While attending RGI's Next event, where an innovation for the connected home was presented, I reflected on the visibility of the relationship between the insurer and the end-consumer. Many innovation and digital gurus claim that with digitization insurance will become invisible. At the first sight, it sounds like an interesting idea and of course it would be logical to believe that if there is less or no human intervention then it would be difficult for a consumer to get a physical representation of an insurance product and the company behind it. However, I don’t like the idea of insurers becoming invisible. Insurance is a difficult product to understand for average consumers because it is not something they can touch and feel. In addition, risk is a concept that is highly conceptual especially for young people. Many consumers, who buy insurance for the first time, do so because it is compulsory and in general they don’t try to analyse the details of the product, which is nothing more than a list of benefits, terms and conditions that are painful to read and difficult to understand. I think digitization represents a great opportunity insurers have to seize to better productize insurance products. Making insurance invisible does not properly address the consumers’ needs and expectations I think.
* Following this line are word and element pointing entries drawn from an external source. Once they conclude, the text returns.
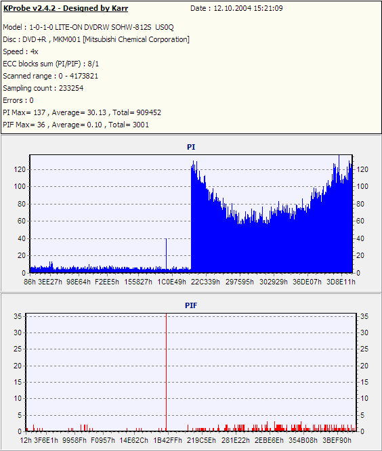Click the tall red PIF spike line

click(x=166, y=372)
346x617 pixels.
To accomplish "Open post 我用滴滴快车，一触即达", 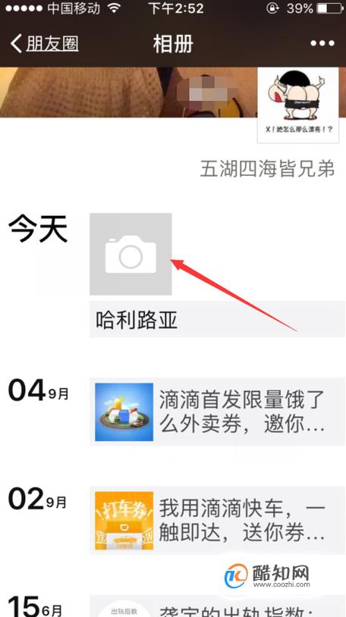I will (217, 520).
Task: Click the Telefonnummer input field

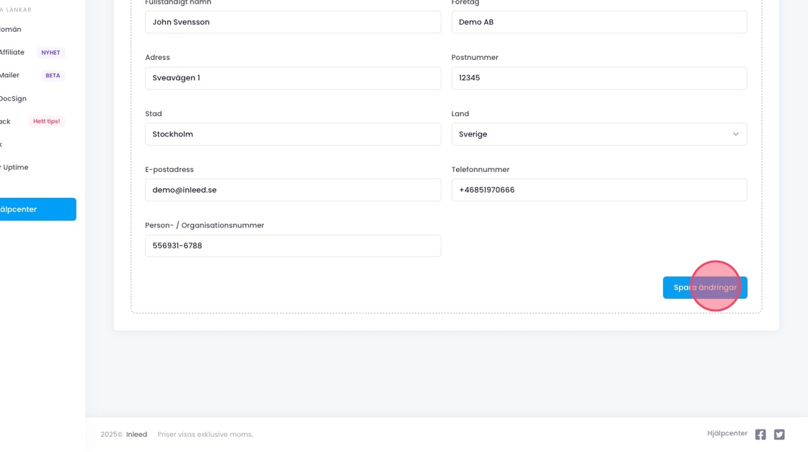Action: (599, 190)
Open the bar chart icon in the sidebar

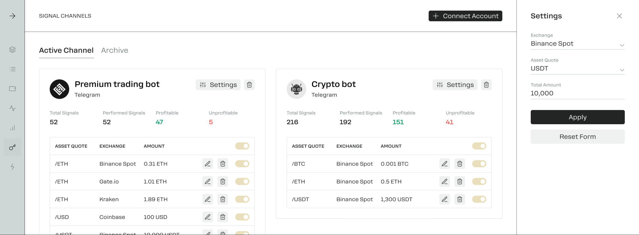click(12, 128)
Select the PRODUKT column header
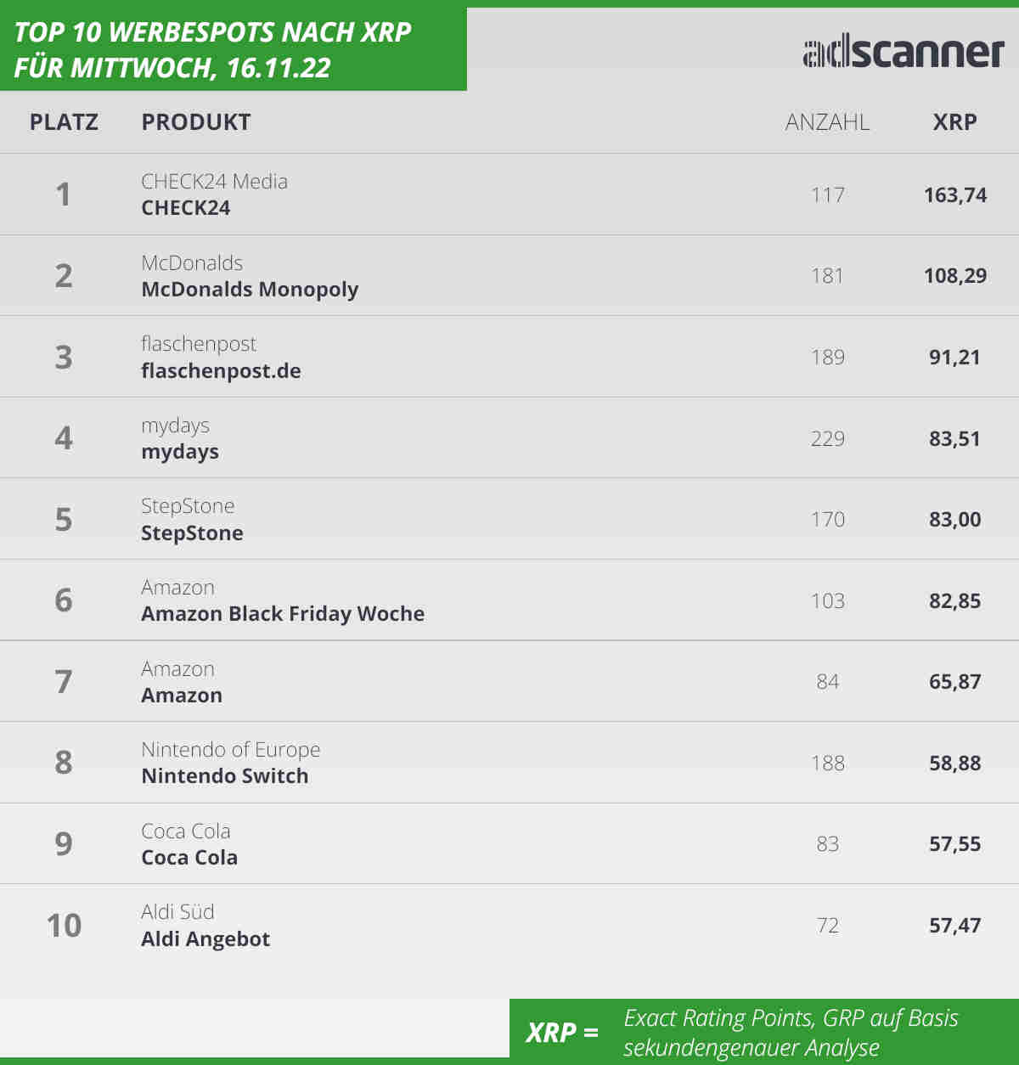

In our open world where information is so easily accessible and transferrable and where transparency is important, insurers need to make insurance more palpable and digitization is a great opportunity to democratize the knowledge of insurance and risk among the public. Let’s take the example of home insurance. What if home insurance is sold on top of a box (an Apple TV style one) that controls various sensors that monitor home parameters including thermostats, smoke detector, video surveillance and water usage? The insured would be able to regularly check these sensors via a smartphone app and be informed quickly about abnormal events. With this box, the insurer would add home insurance at a preferred price (maybe included with the box warranty). The connected home model is an interesting example demonstrating that digital transformation can contribute to making insurance products more palpable and risk easier to understand and to monitor from a customer point of view. So when will we see plumbers and electricians sell home insurance!